A few months ago, we began our discussion on what I dubbed “dangerous ptosis”—ptosis as an initial manifestation of a potentially significant disease process. Horner syndrome and CN-III dysfunction were discussed in that forum. In this issue of Plastics Pointers, I will present the remaining three entities: myasthenia gravis; conjunctival or orbital processes; and chronic progressive external ophthalmoplegia. In addition, the issue of contralateral lid retraction will be mentioned. If you haven’t had a chance to read the previous segment, I urge that you do so in the March 2012 issue or online before proceeding here.

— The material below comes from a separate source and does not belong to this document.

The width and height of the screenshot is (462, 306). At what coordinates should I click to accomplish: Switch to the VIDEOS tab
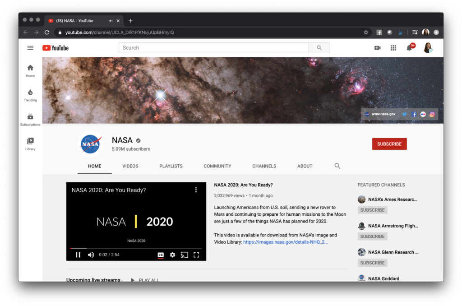coord(130,166)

The hallmark of MG is variability. Essentially all patients with ptosis will complain, if prompted, that their ptosis is worse toward the end of the day simply because their frontalis muscles tire out from raising the brows to clear the visual axis. Patients with MG will usually report that their ptosis changes throughout the day and also changes sides. Many patients with myasthenic ptosis will also complain of diplopia unless the ptosis is severe enough to block one visual axis. Questions to ask and document in such patients include:
- Systemic medications?
- Shortness of breath?
- Weakness in the proximal extremities (i.e., difficulty climbing stairs or raising arms over head)?
- History of other autoimmune disease (especially thyroid dysfunction)?
Frequently, patients will not volunteer information regarding muscle weakness, dysphagia or shortness of breath to their ophthalmologist. However, these questions must be asked by the clinican, since it is crucial in any patient who presents with so-called bulbar symptoms (dysphagia or respiratory difficulties) to refer promptly for treatment to avoid a myasthenic crisis.
If MG is suspected as the etiology of the ptosis, a variety of tests (with approximate percentage of sensitivity noted) are available:
• Rest test (50 percent).• Edrophonium (Tensilon) test (~75 percent).• Acetylcholine receptor antibodies (45 to 65 percent).• Single fiber EMG of orbicularis oculi (88 to 92 percent).• Ice test (70 to 90 percent sensitive, 100 percent specific).
Chest CT and thyroid function tests should also be obtained in all patients.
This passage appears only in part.